In 1906, Sherring – an athlete of St. Patrick's Athletic Club – was chosen to represent Canada in the Athens Olympic Games. However, it was left up to him, a working man with meager resources (he was a brakeman at the Grand Trunk Railway), to finance his journey to Athens. Sherring managed to collect an amount claimed to be between $45 and $90 (a clearly insufficient amount to travel to Athens), which he then bet on a horse named Cicely which won with good odds.[3] He arrived in Athens seven weeks before the Olympic Games and started to work as a porter at the Athens railway station.[citation needed]
At the marathon race, the 45 kg (99 lb) Sherring proceeded at a steady pace, at one point a half-mile behind the leaders, before taking the lead at about the fifteen mile mark and finishing seven minutes before the next runner.[4] Prince George of Greece[5] ran the last 50 metres of the marathon alongside Sherring. Sherring received a live lamb and a statue of Athena as a reward. When he returned to Canada, Hamilton City Council awarded him $5000 and the City of Toronto awarded him a further $400. Baron Pierre de Coubertin wrote a letter to the Governor General of Canada, Albert Grey, protesting the gifts as inconsistent with the Olympic ideal of "sport for sport's sake."[6] So far as is known, Sherring got to keep his money. The province of Ontario named two new townships in New Ontario (now part of Cochrane District) in honour of Sherring, Sherring twp and Marathon twp (not to be confused with Marathon, Ontario).[7]

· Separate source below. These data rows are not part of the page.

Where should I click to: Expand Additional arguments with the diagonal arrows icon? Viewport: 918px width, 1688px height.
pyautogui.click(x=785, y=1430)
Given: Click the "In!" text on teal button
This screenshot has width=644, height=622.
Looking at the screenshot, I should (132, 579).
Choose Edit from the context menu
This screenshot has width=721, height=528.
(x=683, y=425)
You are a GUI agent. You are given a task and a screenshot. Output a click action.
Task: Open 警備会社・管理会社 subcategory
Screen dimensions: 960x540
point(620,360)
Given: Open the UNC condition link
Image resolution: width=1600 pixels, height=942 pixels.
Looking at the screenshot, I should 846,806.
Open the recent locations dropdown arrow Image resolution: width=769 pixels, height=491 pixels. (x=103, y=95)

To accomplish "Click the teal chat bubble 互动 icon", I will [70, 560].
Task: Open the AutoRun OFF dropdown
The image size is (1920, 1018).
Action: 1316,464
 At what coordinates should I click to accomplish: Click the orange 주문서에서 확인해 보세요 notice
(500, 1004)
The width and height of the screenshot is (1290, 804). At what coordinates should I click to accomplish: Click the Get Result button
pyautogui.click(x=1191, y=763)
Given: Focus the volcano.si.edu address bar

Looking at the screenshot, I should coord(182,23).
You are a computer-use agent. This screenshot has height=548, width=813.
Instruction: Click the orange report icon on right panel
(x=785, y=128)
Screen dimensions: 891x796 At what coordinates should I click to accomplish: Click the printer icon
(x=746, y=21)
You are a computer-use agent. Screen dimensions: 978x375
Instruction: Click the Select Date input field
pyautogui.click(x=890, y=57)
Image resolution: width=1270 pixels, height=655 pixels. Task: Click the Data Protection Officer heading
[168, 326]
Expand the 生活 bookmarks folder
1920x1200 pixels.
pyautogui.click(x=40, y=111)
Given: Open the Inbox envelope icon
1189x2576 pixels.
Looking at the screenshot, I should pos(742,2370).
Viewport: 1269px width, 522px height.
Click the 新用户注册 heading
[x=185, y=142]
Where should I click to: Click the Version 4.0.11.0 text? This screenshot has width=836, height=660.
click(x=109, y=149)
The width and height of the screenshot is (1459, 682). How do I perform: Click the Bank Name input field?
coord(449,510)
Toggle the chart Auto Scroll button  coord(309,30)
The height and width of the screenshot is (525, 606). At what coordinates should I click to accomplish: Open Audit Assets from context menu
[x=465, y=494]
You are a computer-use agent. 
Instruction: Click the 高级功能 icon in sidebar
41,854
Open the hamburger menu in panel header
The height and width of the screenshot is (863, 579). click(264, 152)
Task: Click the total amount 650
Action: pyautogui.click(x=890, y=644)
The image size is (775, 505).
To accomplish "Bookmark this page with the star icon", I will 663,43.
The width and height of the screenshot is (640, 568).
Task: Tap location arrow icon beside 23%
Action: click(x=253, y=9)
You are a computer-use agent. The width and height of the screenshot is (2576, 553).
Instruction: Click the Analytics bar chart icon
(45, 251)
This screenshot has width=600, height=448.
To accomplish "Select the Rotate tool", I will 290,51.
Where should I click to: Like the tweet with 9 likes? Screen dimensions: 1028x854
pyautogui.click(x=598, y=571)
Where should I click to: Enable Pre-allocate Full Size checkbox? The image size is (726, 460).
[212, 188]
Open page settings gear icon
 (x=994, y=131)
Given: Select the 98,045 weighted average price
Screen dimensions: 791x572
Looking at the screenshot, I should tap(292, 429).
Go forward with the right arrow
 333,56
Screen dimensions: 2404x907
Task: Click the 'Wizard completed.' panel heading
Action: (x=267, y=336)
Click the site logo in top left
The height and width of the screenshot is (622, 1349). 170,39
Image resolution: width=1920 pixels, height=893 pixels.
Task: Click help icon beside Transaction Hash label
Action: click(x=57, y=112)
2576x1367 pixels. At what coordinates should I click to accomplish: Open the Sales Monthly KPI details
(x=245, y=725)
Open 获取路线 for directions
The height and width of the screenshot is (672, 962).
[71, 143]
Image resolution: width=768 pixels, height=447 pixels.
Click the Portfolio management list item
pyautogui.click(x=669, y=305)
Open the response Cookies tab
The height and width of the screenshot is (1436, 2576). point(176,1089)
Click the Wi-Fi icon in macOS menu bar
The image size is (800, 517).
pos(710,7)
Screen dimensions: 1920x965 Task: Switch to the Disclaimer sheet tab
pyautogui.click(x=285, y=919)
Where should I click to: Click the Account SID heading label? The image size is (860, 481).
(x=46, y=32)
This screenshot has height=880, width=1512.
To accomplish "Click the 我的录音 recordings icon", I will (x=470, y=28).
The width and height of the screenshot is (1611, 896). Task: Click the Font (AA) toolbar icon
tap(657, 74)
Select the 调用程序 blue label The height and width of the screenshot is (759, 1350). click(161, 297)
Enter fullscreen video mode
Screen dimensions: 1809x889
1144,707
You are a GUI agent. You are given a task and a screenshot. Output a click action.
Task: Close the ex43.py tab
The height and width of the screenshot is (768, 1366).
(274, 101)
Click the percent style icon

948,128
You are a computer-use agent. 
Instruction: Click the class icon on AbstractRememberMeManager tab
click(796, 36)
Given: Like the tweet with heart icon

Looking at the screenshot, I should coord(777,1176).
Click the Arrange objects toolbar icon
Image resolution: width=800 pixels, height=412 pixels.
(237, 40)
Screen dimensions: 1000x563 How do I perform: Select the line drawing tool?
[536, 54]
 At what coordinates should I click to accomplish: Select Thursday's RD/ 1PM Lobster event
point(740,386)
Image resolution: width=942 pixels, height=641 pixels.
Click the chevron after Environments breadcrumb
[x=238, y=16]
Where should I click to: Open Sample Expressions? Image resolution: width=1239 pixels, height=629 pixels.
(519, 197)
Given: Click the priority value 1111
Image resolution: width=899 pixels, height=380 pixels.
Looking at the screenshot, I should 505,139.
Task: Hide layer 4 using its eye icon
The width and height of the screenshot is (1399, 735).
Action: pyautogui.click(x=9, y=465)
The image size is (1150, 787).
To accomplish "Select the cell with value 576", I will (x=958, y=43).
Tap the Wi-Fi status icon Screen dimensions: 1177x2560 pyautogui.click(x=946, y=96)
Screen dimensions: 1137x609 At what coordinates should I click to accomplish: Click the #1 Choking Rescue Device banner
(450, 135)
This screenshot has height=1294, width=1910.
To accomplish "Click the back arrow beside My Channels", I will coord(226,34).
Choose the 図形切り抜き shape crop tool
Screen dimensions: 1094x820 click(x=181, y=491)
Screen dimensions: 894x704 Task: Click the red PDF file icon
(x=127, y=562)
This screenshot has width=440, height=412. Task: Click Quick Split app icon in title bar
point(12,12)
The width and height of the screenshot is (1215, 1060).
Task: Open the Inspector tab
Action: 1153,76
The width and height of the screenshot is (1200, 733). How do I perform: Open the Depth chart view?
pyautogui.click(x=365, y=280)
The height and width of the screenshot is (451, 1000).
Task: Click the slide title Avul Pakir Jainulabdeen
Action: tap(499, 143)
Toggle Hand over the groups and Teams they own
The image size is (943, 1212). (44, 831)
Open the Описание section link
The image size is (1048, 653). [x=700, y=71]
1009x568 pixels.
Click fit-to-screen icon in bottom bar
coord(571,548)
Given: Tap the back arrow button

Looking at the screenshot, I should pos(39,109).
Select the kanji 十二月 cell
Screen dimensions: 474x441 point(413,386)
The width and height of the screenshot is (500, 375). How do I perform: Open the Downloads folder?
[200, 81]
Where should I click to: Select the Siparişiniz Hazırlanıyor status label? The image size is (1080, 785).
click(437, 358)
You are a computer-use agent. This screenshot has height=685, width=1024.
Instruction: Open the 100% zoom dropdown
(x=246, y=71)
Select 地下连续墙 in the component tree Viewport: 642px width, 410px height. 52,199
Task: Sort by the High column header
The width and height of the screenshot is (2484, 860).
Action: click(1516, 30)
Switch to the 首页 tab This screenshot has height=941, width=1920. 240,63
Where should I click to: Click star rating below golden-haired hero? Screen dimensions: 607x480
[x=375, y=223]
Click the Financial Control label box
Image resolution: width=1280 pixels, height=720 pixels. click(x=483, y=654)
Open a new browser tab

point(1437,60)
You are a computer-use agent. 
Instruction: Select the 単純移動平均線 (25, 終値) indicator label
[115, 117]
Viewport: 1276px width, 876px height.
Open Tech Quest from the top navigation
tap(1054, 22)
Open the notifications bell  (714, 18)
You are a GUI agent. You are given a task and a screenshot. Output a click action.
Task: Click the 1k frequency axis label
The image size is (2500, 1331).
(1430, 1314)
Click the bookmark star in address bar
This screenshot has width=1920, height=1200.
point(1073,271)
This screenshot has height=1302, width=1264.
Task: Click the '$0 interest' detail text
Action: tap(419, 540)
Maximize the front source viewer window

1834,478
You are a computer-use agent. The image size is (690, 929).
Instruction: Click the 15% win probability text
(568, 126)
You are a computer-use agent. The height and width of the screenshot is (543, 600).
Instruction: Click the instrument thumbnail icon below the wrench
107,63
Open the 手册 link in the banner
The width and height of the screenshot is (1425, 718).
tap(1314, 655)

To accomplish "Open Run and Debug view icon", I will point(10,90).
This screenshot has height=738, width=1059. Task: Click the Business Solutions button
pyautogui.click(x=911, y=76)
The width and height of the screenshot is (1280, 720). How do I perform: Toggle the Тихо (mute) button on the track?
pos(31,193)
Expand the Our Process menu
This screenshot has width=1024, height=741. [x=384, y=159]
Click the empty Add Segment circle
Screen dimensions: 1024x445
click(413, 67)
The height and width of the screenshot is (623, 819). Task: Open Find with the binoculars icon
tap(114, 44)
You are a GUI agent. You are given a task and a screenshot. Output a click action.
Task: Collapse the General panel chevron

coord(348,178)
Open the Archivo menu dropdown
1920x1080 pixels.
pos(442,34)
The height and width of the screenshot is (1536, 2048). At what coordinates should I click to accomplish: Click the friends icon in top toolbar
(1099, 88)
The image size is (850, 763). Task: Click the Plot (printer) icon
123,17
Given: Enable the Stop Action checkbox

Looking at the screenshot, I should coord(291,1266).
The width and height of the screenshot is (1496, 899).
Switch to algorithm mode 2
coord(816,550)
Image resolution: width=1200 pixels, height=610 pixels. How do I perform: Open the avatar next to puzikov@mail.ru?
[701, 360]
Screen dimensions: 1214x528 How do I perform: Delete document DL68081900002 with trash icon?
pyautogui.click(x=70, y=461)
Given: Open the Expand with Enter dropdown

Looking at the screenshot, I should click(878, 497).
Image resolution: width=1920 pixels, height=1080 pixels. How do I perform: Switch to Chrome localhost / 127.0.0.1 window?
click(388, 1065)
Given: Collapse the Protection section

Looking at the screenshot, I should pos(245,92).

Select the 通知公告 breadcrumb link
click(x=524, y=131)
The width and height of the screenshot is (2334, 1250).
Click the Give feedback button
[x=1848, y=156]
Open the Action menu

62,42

Upon his triumphant return from the marathon, Sherring quit athletics and worked as a customs officer in Hamilton until his retirement in 1942.[citation needed]
Sherring was inducted into the Canada's Sports Hall of Fame in 1955.[8]
After his death, the Around the Bay Road Race was renamed the Billy Sherring Memorial Road Race, and Hamilton has since built a Billy Sherring Park to commemorate their most famous athlete.
Sherring is thought to have inspired the founders of Panathinaikos to adopt the shamrock as the Greek multi-sport club's official emblem in 1918.[9]